Que serait notre monde sans la catalyse ? Que cette question soit examinée sous l'angle de la vie ou sous celui de notre société moderne, les réponses sont identiques. Sans le pouvoir fascinant qu'ont les catalyseurs d'accélérer fortement la vitesse des réactions sans être consommés et par conséquent de rendre suffisamment rapides les réactions biochimiques aux basses températures des organismes vivants, la vie serait impossible. Il en serait de même pour notre société moderne si l'homme n'était pas parvenu à domestiquer ce pouvoir, le mettant au service de l'industrie chimique, lui permettant de fabriquer de très nombreux produits en quantité importante et à coût modéré. D'abord limitée à la production de composés inorganiques de base (acide sulfurique, ammoniac, acide nitrique, etc.), la catalyse a progressivement étendu le champ de l'industrie chimique, jouant un rôle essentiel dans des domaines aussi divers que le raffinage du pétrole, la pétrochimie, la chimie de spécialités, la chimie fine, la polymérisation, la dépollution, etc. De quoi s'interroger à juste titre sur la pertinence du choix fait en 1835 par Berzelius du terme catalyse (tiré du mot grec καταλúeιν à connotation négative), pourtant adopté par tous les chimistes et même intégré dans le langage commun.

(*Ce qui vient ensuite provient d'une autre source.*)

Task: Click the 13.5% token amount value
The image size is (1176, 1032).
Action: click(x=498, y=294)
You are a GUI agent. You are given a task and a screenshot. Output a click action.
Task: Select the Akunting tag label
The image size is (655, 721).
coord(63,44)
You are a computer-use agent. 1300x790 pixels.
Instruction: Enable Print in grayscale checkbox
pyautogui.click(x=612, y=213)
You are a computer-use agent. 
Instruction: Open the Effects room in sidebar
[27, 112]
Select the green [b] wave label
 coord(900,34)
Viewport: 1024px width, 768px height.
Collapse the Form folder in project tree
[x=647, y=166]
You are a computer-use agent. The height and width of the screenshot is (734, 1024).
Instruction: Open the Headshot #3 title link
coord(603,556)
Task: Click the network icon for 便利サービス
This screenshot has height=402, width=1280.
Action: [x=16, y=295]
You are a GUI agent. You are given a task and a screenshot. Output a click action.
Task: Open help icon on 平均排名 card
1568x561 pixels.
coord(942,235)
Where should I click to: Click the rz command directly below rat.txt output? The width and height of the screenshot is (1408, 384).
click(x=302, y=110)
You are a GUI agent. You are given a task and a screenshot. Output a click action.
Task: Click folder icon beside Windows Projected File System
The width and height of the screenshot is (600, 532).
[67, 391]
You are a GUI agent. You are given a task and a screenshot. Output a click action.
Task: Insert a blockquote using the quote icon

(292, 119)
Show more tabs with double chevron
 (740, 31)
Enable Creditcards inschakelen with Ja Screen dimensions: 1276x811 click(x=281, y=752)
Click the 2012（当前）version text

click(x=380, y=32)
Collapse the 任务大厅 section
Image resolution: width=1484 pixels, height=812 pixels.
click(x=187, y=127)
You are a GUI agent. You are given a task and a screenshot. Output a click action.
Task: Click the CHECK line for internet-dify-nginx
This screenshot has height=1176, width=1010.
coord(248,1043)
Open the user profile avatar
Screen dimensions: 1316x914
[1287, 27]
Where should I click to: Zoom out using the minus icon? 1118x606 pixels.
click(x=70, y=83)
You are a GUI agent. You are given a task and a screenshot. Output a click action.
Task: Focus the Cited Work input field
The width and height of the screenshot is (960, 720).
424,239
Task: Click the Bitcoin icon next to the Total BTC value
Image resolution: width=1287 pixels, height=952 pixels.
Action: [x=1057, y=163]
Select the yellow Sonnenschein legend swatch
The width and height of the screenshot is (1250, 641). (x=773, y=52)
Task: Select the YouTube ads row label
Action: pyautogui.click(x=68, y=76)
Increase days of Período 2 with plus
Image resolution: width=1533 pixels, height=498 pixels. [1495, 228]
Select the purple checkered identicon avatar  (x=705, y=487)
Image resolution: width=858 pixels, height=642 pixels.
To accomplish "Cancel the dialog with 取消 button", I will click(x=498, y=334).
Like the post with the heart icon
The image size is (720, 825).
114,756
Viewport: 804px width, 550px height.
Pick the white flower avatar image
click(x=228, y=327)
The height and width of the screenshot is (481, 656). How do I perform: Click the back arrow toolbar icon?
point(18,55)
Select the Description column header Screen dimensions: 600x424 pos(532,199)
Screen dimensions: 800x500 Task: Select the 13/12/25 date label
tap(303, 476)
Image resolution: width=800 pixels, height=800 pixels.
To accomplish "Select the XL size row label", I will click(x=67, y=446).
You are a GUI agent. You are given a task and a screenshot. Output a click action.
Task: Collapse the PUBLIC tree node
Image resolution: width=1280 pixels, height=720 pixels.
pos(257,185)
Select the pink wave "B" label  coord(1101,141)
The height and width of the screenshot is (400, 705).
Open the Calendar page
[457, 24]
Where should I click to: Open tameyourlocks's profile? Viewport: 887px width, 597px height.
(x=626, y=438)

Comme le montre le bref historique de la catalyse, les premières grandes applications, c'est-à-dire la production par catalyse hétérogène de composés inorganiques de base, ont précédé le décryptage du mécanisme des réactions catalytiques, les solides catalyseurs étant choisis et optimisés de façon totalement empirique. Le temps mis pour établir le mécanisme général de la catalyse (près d'un siècle) peut nous sembler long mais il faut concevoir qu'à l'époque, cette tâche présentait des difficultés conceptuelles réelles et que, de plus, les chercheurs devaient surmonter de nombreux obstacles pratiques : difficulté d'accès (aux) et de purification (des) réactifs, solides catalyseurs de faible surface donc d'activité limitée, appareillages sommaires, etc. Par ailleurs, les scientifiques découvrant une nouvelle réaction catalytique essayaient toujours de la valoriser. Cette association de préoccupations fondamentales et appliquées reste une constante naturelle de la recherche en catalyse.
Les caractéristiques générales de la catalyse sont maintenant bien définies. Une approche pluridisciplinaire associant les méthodes et techniques de la chimie physique, inorganique et organique, de la physique des surfaces et de la physique du solide et du génie chimique a permis d'établir le mécanisme de nombreuses réactions catalytiques : espèces intermédiaires, étapes élémentaires du cycle catalytique, caractéristiques des espèces ou sites actifs. La combinaison de cette connaissance scientifique et de techniques combinatoires permet d'accélérer la conception, l'optimisation et la fabrication de catalyseurs d'activité, sélectivité et stabilité optimales.
La science de la catalyse peut maintenant être considérée comme mature, ce qui ne l'empêche pas de continuer à innover, tant au niveau des concepts que des applications. À travers le développement de nouveaux catalyseurs, de nouvelles technologies pour leur préparation et leur mise en œuvre, cette capacité d'innovation devrait permettre de relever les grands défis de l'avenir que constituent la protection de l'environnement, l'amélioration de l'efficacité énergétique des procédés, la valorisation de nouvelles sources carbonées (biomasse).